Hanjie Pan1, Matthieu Simeoni1,2, Paul Hurley2, Thierry Blu3 and Martin Vetterli1
1Audiovisual Communications Laboratory (LCAV) at EPFL.
2IBM Research Zurich.
3Image and Video Processing Laboratory (IVP) at CUHK.
Hanjie Pan
EPFL-IC-LCAV
BC 322 (Bâtiment BC)
Station 14
1015 Lausanne
Context. Two main classes of imaging algorithms have emerged in radio interferometry: the CLEAN algorithm and its multiple variants, and compressed-sensing inspired methods. They are both discrete in nature, and estimate source locations and intensities on a regular grid. For the traditional CLEAN-based imaging pipeline, the resolution power of the tool is limited by the width of the synthesized beam, which is inversely proportional to the largest baseline. The finite rate of innovation (FRI) framework is a robust method to find the locations of point-sources in a continuum without grid imposition. The continuous formulation makes the FRI recovery performance only dependent on the number of measurements and the number of sources in the sky. FRI can theoretically find sources below the perceived tool resolution. To date, FRI had never been tested in the extreme conditions inherent to radio astronomy: weak signal / high noise, huge data sets, large numbers of sources. But not all measurements are obtained uniformly, as exemplified by a concrete radioastronomy problem we set out to solve. Thus, we develop the theory and algorithm to reconstruct sparse signals, typically sum of sinusoids, from non-uniform samples. We achieve this by identifying a linear transformation that relates the unknown uniform samples of sinusoids to the given measurements. These uniform samples are known to satisfy the annihilation equations. A valid solution is then obtained by solving a constrained minimization such that the reconstructed signal is consistent with the given measurements and satisfies the annihilation constraint.

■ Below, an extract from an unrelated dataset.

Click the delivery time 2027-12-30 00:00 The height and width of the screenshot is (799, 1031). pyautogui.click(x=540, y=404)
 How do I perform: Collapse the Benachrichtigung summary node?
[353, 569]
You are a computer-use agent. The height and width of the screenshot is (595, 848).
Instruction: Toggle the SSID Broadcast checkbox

Aims. The aims were (i) to adapt FRI to radio astronomy, (ii) verify it can recover sources in radio astronomy conditions with more accurate positioning than CLEAN, and possibly resolve some sources that would otherwise be missed, (iii) show that sources can be found using less data than would otherwise be required to find them, and (v) show that FRI does not lead to an augmented rate of false positives.

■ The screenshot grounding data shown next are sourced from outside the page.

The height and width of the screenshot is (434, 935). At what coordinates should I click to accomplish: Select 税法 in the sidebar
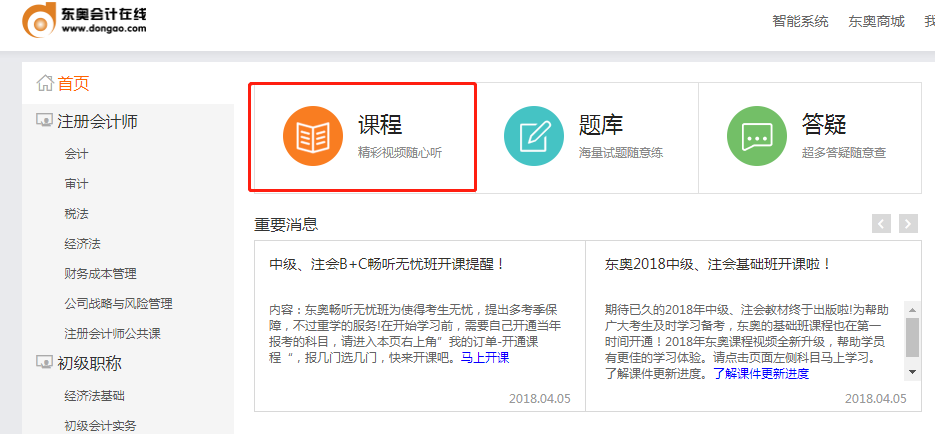pos(77,214)
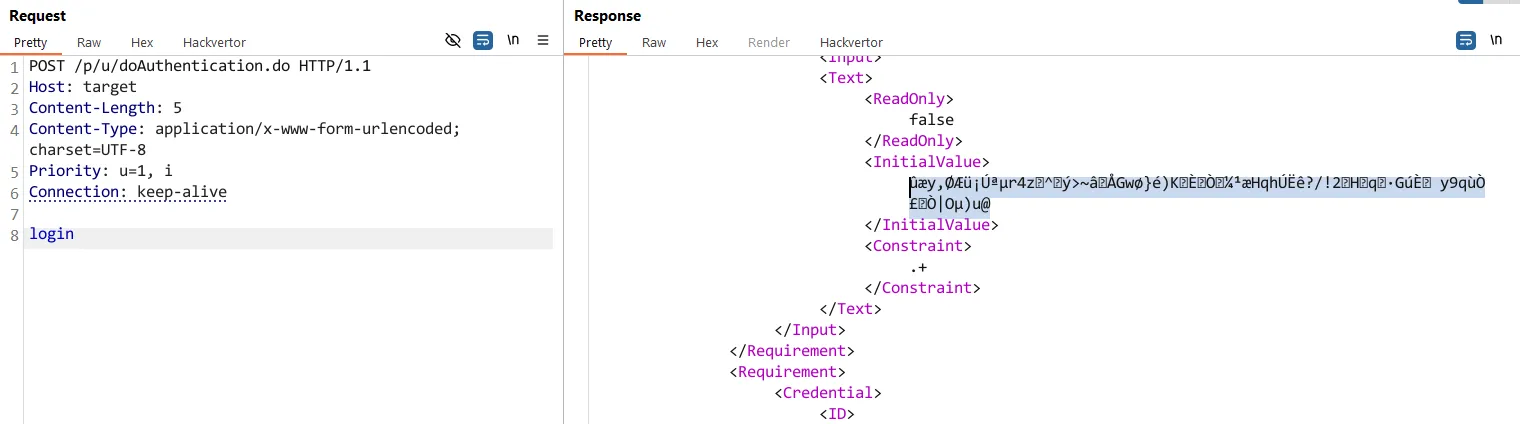Image resolution: width=1520 pixels, height=424 pixels.
Task: Open Hackvertor tab in Request panel
Action: coord(214,42)
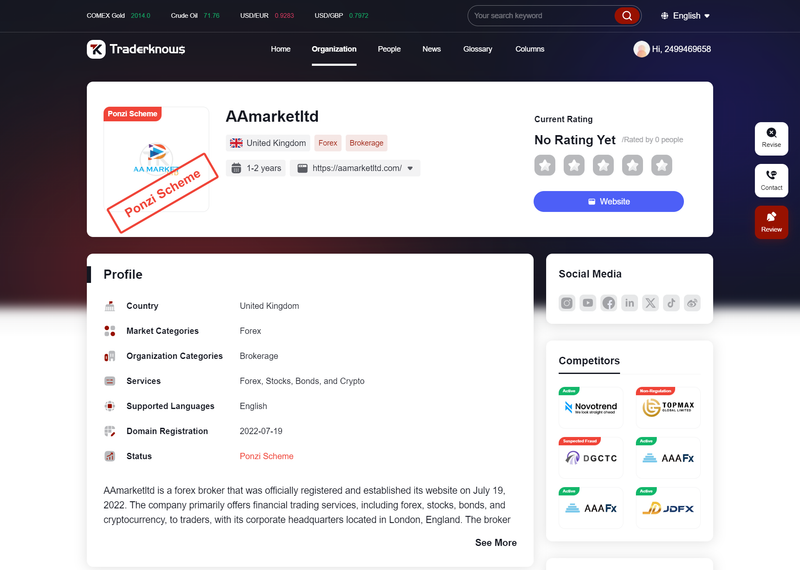The height and width of the screenshot is (570, 800).
Task: Click the red Review side button
Action: pyautogui.click(x=771, y=222)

Methods. We implemented a continuous domain sparse reconstruction algorithm in Python. The angular resolution performance of the new algorithm was assessed under simulation, and with visibility measurements from the LOFAR telescope. Existing catalogs were used to confirm the existence of sources.
Results. We adapted the FRI framework to radio interferometry, and showed that it is possible to determine accurate off-grid point source locations and their corresponding intensities. In addition, FRI-based sparse reconstruction required less integration time and smaller baselines to reach a comparable reconstruction quality compared to a conventional method. The achieved angular resolution is higher than the perceived instrument resolution, and very close sources can be reliably distinguished. The proposed approach has cubic complexity in the total number (typically around a few thousand) of uniform Fourier data of the sky image estimated from the reconstruction. It is also demonstrated that the method is robust to the presence of extended-sources, and that false-positives can be addressed by choosing an adequate model order to match the noise level.
This repository contains all the code to reproduce the results of the paper LEAP: Looking beyond pixels with continuous-space EstimAtion of Point sources. It contains a Python implementation of the proposed algorithm.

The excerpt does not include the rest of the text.